My vehicle was towed.  According to Keith, it was pretty bad – whole front end smashed in and up.  After the cop let me go I went straight to Keith’s car and sat there until it was time to leave; I didn’t want to see it.  At least we have insurance, and everything – so far – is going the way it should: it’s in a repair shop, might be a total loss, what the fuck do I do now?  All I know is I felt such shame.  How could I have allowed this to happen?

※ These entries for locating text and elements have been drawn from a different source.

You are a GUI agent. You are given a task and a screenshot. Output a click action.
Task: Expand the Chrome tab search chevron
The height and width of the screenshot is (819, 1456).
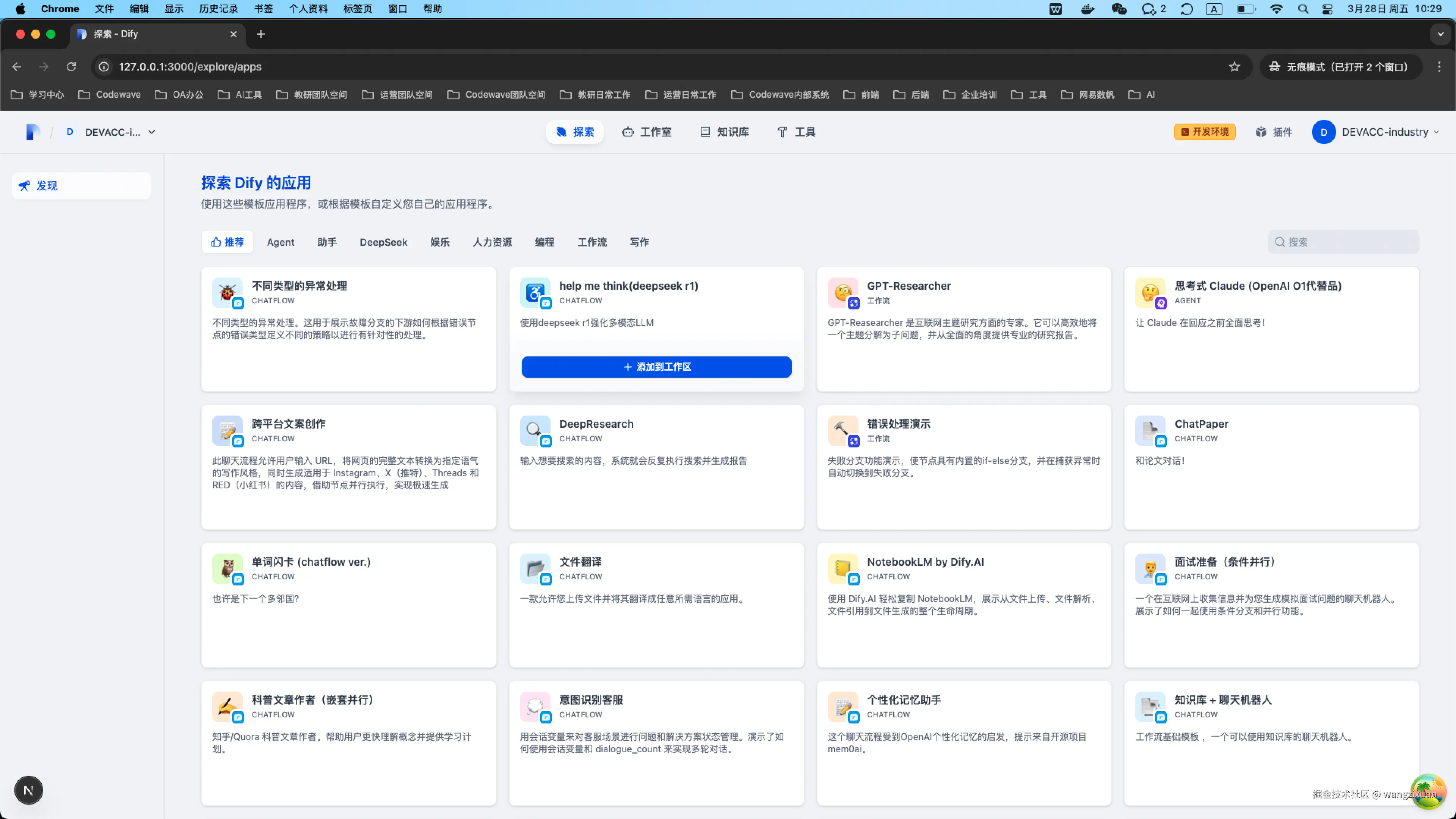[x=1440, y=34]
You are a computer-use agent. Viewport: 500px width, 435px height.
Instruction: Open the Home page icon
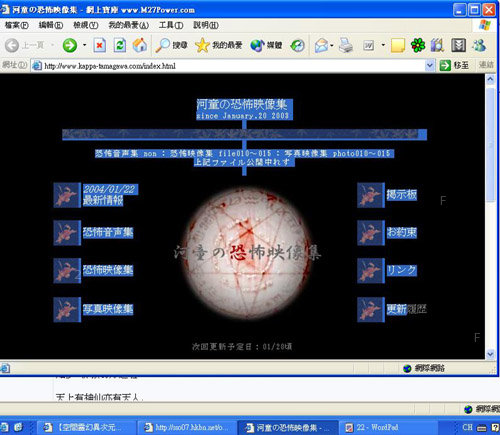tap(140, 45)
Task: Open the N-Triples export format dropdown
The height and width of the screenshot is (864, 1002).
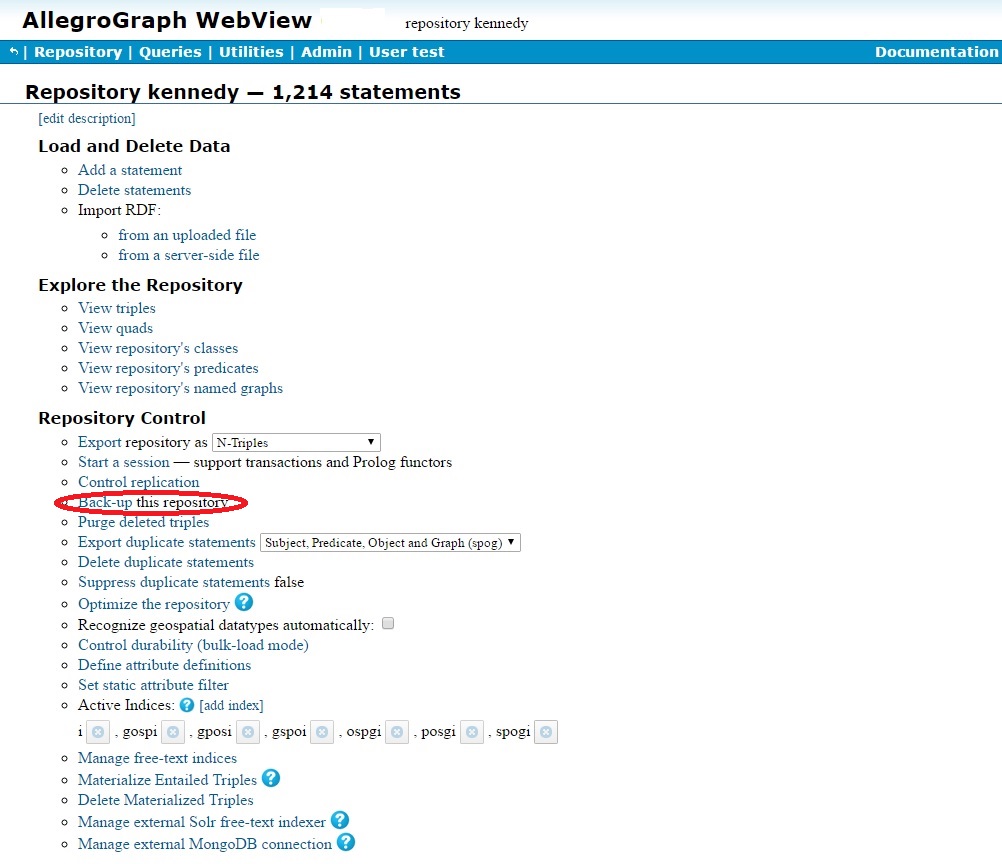Action: (x=296, y=442)
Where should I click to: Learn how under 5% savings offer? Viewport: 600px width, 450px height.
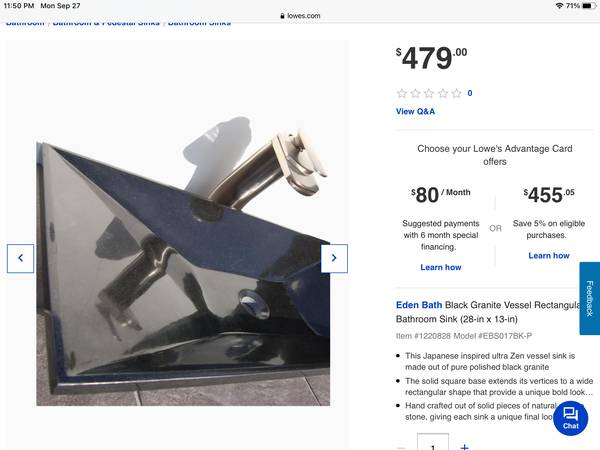(x=549, y=256)
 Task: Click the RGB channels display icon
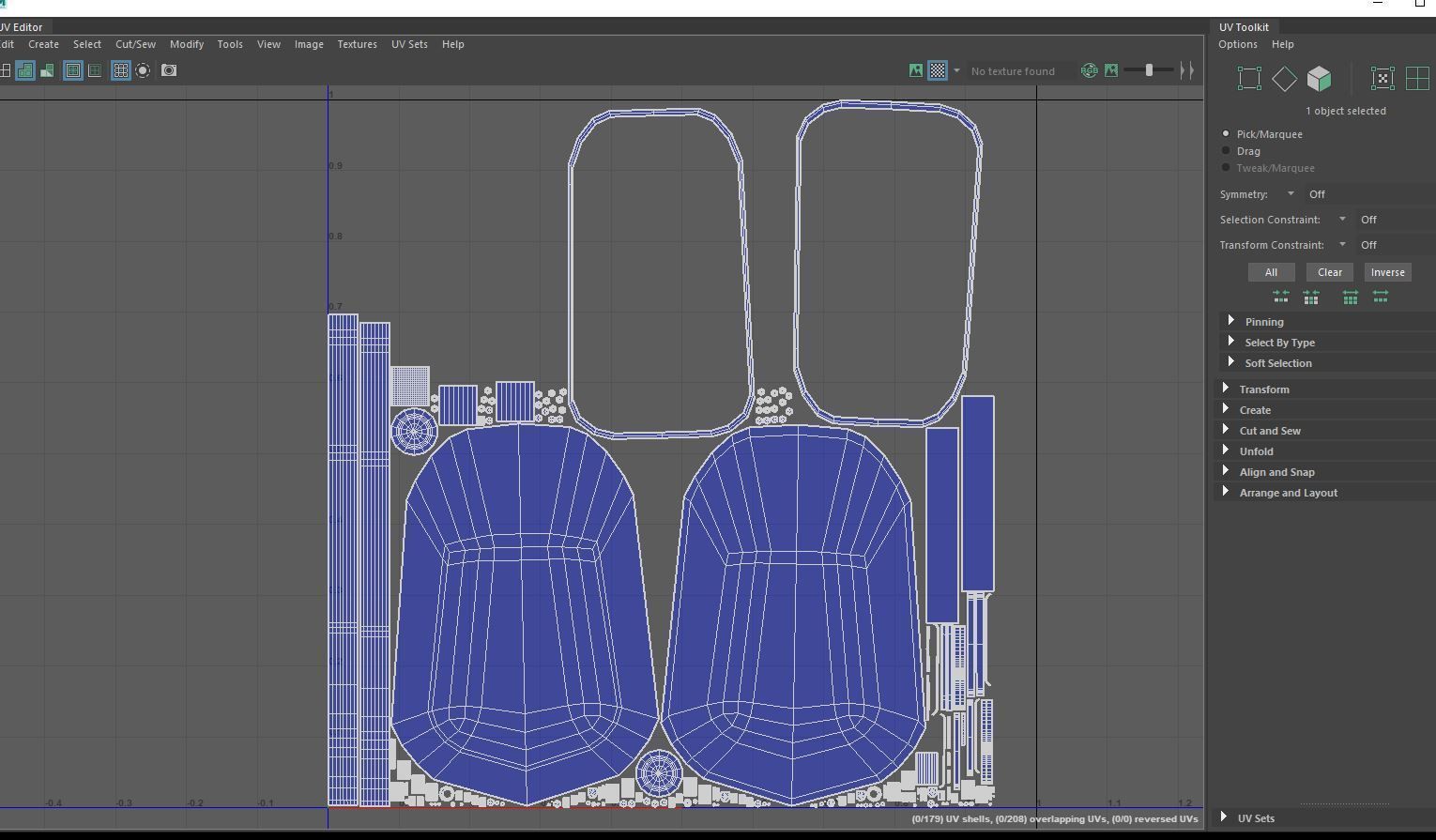pos(1089,70)

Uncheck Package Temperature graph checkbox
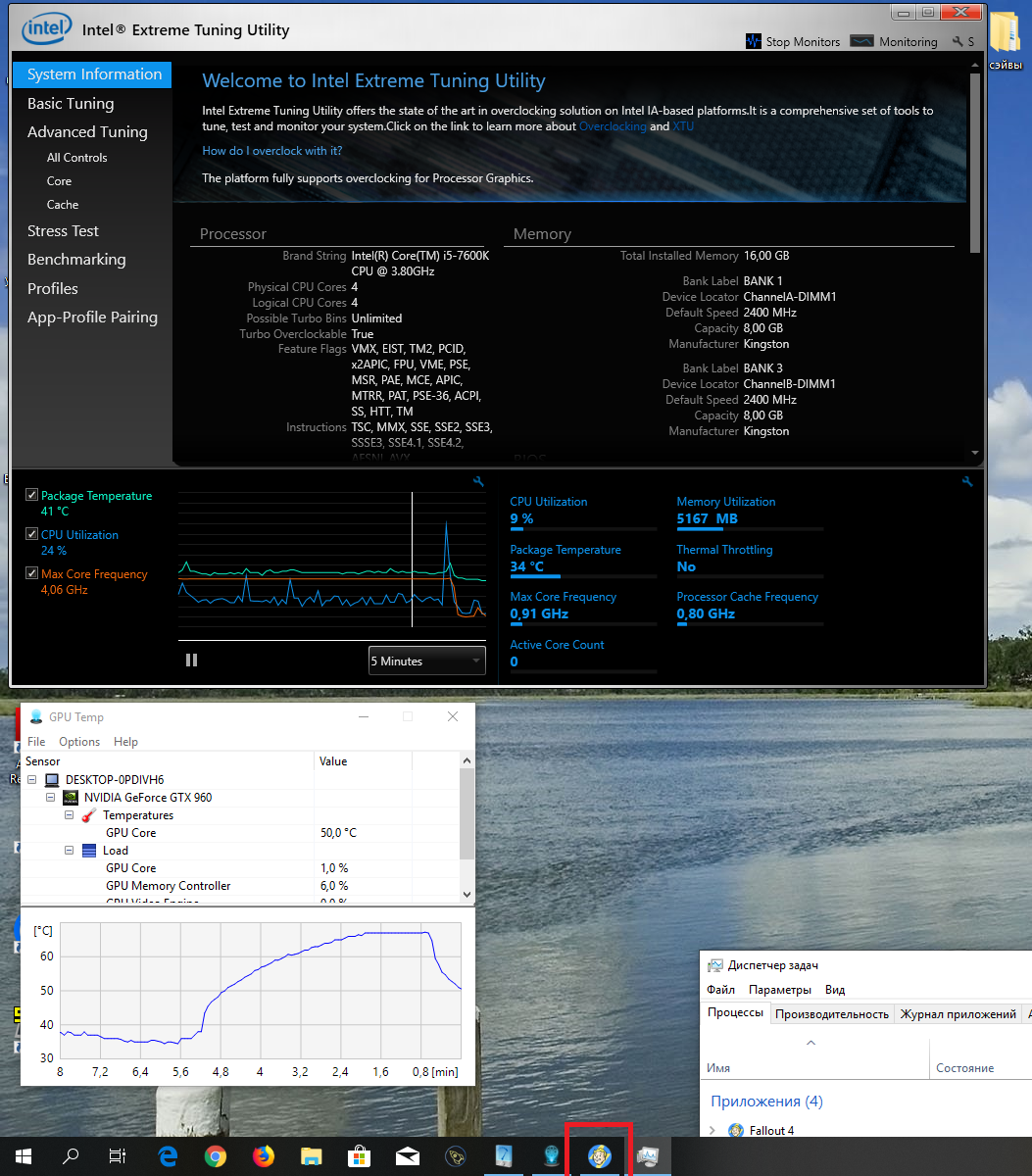coord(32,495)
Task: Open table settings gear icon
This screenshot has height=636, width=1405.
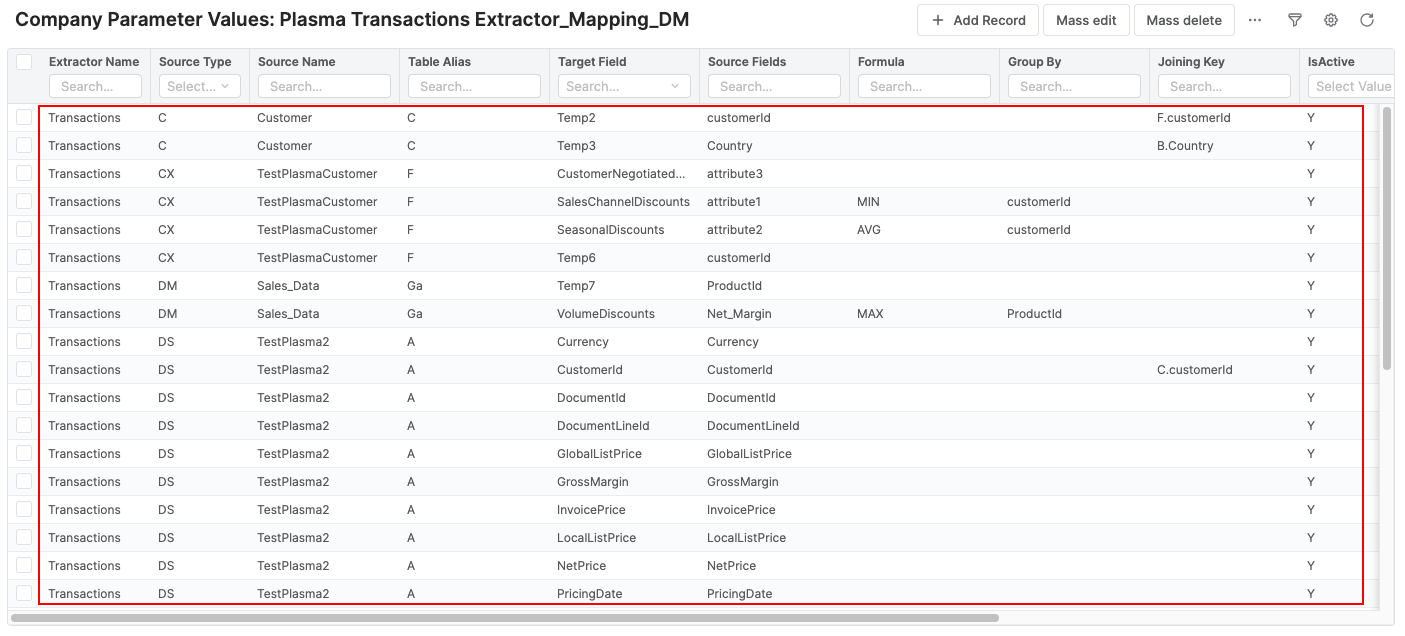Action: pos(1330,20)
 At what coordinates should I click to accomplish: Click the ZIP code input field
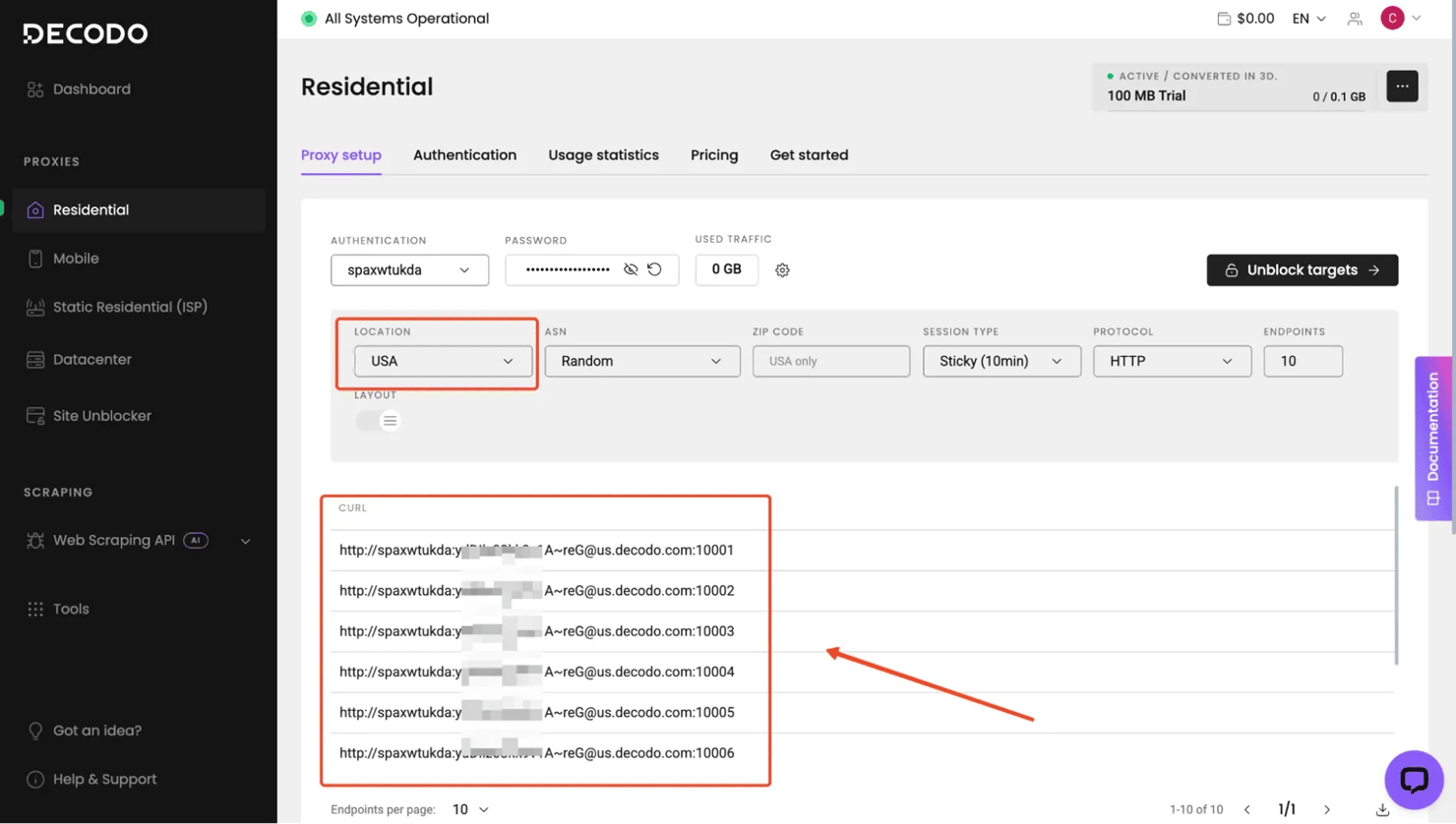pos(830,361)
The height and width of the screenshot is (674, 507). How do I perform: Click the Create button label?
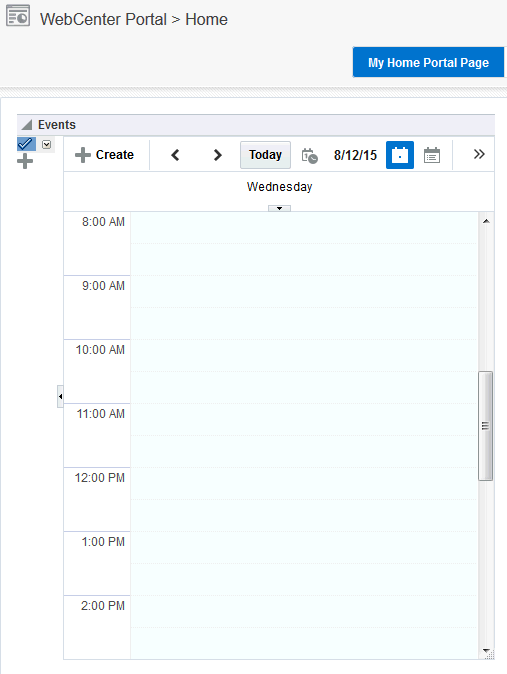point(115,155)
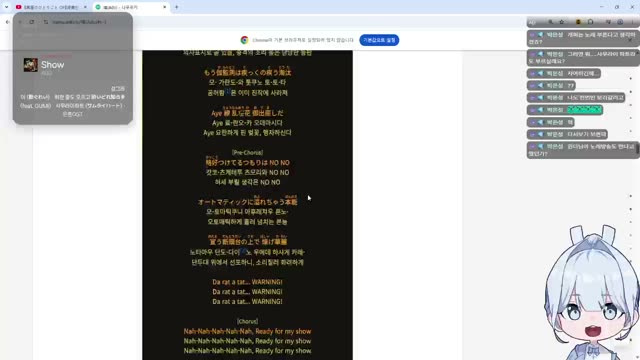Open the Chrome profile avatar icon
This screenshot has width=640, height=360.
point(620,22)
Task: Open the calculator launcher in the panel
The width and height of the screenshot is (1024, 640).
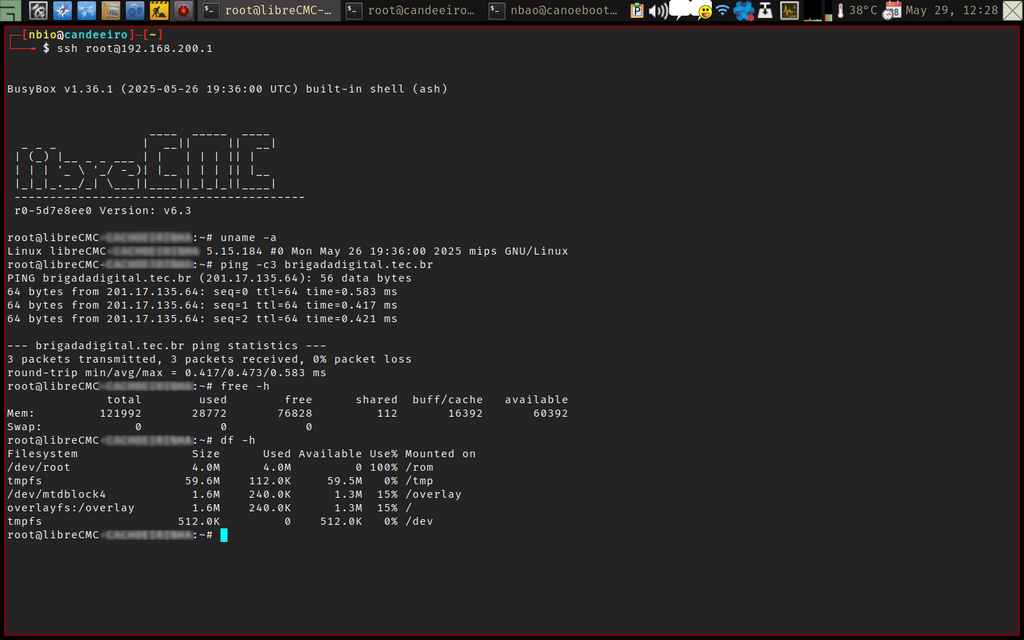Action: click(111, 11)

“It’s just something we have to get through,” Keith offered.  And he’s right.  But still.  I’ve had dreams since about being slammed with the airbag, pushing me back enough to snap my neck, killing me.  I think what needles me the most is having to go about my business as if nothing happened.  Yep, I was in an accident, car towed, body ragged, mentality jarred…so how about this heat, isn’t it something??  I’ve already made attempts to grab my keys to go to the store, only to realize I have neither the keys nor the car.  It’s unsettling.

I take it in stride, I suppose.  I was in a massive car accident when I was 19 – wrapped that sucker around a telephone pole.  I knocked out all the power in Rancho Santa Fe.  And I lived.  You know what’s weird?  The cop had me do tests that seemed to have been tailored for me: finger/counting exercises (sign language, much?); stand on one leg, raise the other, count to 30 (um, hello, most of my gym workouts).  So, it makes me want to to say – are you ready, because it’s existentialism at its best:

It’s like what happened was exactly what I’ve made it out to be: a wake-up call.  I’m simply not meant to leave this world yet.  I have things to do, things to say.  I haven’t left a footprint on this world yet.  I chalk it up to fate, I suppose.

Anyway, now that I’ve sufficiently rambled.  I just needed to get this off my chest.  I need to take writing more seriously anyway, if that’s what I want to do with my life.  I guess it’s okay to ramble, then.